SOURCE DOCUMENT:
Start

Willcher v. United States
Decision Date | 19 September 1979 |
Docket Number | No. 13189.,13189. |
Citation | 408 A.2d 67 |
Parties | Arthur L WILLCHER, Appellant, v. UNITED STATES, Appellee. |
Court | D.C. Court of Appeals |
Thomas C. Green, Washington, D. C., for appellant. Arthur L. Willcher, Washington, D. C., also entered an appearance, pro se.
Regina C. McGranery, Asst. U. S. Atty., with whom Earl J. Silbert, U. S. Atty., Washington, D. C., at the time the brief was filed and the case was argued, and John A. Terry, Michael W. Farrell and Eric B. Marcy, Asst. U. S. Attys., Washington, D. C., were on the brief, for appellee.
Before NEWMAN, Chief Judge, and GALLAGHER and HARRIS, Associate Judges.
A jury found appellant guilty of unlawful solicitation of money from an indigent whom he had been appointed to represent under the District of Columbia Criminal Justice Act, D.C.Code 1978 Supp., §§ 11-2601 et seq.1 Appellant seeks reversal of his conviction on three grounds: (1) the unconstitutionality of the applicable penal provisions of the Act;2 (2) improper cross-examination of appellant, by means of his testimony before a grand jury regarding a prior solicitation incident; and (3) the erroneous inclusion of statutory background on the Criminal Justice Act in the trial court's final charge to the jury. We affirm.
A. The Government's Evidence
On October 17, 1976, Ferdinand Diaz was stopped by the police for driving a motorcycle without a tail light. When a police check revealed the motorcycle was stolen, Diaz was arrested for unauthorized use of a vehicle, receipt of stolen property and possession of implements of a crime.
The following day, appellant visited Diaz in the lockup, and introduced himself as a court-appointed attorney. During a brief conversation, appellant advised Diaz of the felony charges against him, the consequences of a felony conviction, and the possibility of reducing the charge to a misdemeanor. Diaz recalled appellant's making general inquiries about his background and family, and then asking whether the family would be willing to send money to get him out of jail.
Diaz testified further that the sum of $500 was mentioned by appellant. Although he understood appellant to be asking for money to pay legal fees, he admitted on cross-examination that appellant never mentioned "legal fees," but only inquired whether Diaz' parents might be able to raise $500. At the presentment later that day, Judge Sorrell entered a formal order appointing appellant to represent Diaz3 and set a $2,000 surety bond.
After his preliminary hearing on October 21, Diaz testified he never saw appellant again. On November 3, Diaz spoke with Helen Holland, a volunteer with the Visitors Service Center, and asked her to contact his parents in Texas and Mr. Willcher. Diaz also mentioned to Mrs. Holland that appellant had requested $500. After speaking to Mrs. Diaz, Mrs. Holland called appellant's office and left a message. When appellant returned her call, Mrs. Holland mentioned the family's concern for Ferdinand, and asked what steps had been taken to secure his release. According to Mrs. Holland, appellant asked
Mrs. Holland reported the $1,000 request to her supervisor and to an attorney at the Public Defender Service, who advised her to speak with the United States Attorney's Office. On November 10, 1976, Mrs. Holland placed a call to appellant from the prosecutor's office. The conversation was tape-recorded and transcribed:
Mrs. Holland had a third conversation with appellant on November 15. At that time she informed him that the family was willing to send money. Appellant dictated a message to Mrs. Holland, to be sent by Mr. Diaz with a $1,000 check to Mrs. Holland. Mrs. Holland recorded the message in shorthand, transcribing it immediately into longhand:
Dear Mr. Willcher: We are hereby retaining you to represent our son, Fernando Diaz, in the criminal charges that are pressed against him. You are to be paid as a private attorney, even though we know that he is entitled to free services from an attorney under the Criminal Justice Act. Signed Mr. and Mrs. Diaz. Enclosed check for $1,000.00. The address is Arthur Willcher, 1700 Pennsylvania Avenue, Northwest, Suite 187.

End

MATERIAL SHOWN:
Start

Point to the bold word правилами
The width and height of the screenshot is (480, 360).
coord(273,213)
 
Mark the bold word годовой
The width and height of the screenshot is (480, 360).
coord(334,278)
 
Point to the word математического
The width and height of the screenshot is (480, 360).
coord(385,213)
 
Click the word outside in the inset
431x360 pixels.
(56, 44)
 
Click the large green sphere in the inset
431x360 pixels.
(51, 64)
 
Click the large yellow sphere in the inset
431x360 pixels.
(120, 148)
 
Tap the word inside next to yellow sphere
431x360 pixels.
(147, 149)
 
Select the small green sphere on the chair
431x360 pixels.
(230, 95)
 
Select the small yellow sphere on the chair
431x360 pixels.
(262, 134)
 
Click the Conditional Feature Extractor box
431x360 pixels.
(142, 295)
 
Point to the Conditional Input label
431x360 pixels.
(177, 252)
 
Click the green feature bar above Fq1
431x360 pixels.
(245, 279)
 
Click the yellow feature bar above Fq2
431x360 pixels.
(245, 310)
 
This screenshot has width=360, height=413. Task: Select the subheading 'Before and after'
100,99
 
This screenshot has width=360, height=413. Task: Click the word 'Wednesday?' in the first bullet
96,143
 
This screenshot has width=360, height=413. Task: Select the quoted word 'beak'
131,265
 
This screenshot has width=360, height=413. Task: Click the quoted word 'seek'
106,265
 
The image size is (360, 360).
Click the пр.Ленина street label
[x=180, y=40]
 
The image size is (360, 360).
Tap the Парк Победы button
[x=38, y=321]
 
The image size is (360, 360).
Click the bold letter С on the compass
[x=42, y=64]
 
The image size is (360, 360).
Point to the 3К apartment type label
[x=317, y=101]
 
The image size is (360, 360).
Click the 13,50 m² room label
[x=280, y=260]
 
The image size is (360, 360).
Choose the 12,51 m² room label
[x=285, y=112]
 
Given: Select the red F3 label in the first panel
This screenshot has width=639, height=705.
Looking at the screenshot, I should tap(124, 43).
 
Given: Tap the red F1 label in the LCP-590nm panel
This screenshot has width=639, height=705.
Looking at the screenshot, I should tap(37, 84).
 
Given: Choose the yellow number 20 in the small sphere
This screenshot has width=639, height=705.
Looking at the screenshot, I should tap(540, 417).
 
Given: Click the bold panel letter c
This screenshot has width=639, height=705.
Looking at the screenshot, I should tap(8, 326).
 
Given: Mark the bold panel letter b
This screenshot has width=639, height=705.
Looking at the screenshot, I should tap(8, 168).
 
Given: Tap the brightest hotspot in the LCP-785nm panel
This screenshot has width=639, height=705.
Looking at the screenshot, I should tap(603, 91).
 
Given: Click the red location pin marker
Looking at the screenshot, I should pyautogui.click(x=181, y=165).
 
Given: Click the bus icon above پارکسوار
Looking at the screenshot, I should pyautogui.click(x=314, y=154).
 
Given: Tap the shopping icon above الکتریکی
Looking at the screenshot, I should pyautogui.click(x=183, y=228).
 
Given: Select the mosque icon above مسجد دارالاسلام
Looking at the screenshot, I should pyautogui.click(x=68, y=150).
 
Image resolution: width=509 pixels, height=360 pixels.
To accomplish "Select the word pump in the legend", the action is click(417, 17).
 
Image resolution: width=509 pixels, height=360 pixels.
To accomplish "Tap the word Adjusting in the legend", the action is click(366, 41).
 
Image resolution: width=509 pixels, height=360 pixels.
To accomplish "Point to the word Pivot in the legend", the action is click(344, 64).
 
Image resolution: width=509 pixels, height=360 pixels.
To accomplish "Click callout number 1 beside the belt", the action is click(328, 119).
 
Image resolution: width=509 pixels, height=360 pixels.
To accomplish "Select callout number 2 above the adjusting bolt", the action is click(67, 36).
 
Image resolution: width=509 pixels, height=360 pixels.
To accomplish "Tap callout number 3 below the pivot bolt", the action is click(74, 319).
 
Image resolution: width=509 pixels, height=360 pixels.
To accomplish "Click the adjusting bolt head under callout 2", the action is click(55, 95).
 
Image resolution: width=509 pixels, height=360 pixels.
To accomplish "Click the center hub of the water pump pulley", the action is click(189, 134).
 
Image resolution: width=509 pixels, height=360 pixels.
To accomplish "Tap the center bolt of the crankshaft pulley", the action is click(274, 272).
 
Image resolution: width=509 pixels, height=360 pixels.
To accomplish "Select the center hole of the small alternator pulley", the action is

End

TASK INSTRUCTIONS:
1. Please transcribe the part of the Willcher v. United States opinion that opens with the words "Willcher v. United" and closes with "appearance, pro se.".
2. Render this sentence from the Willcher v. United States opinion in Spanish: "On October 17, 1976, Ferdinand Diaz was stopped by the police for driving a motorcycle without a tail light."

RESPONSES TO THE TASKS:
1.
Willcher v. United States
Decision Date | 19 September 1979 |
Docket Number | No. 13189.,13189. |
Citation | 408 A.2d 67 |
Parties | Arthur L WILLCHER, Appellant, v. UNITED STATES, Appellee. |
Court | D.C. Court of Appeals |
Thomas C. Green, Washington, D. C., for appellant. Arthur L. Willcher, Washington, D. C., also entered an appearance, pro se.

2. El 17 de octubre de 1976, la policía detuvo a Ferdinand Diaz por conducir una motocicleta sin luz trasera.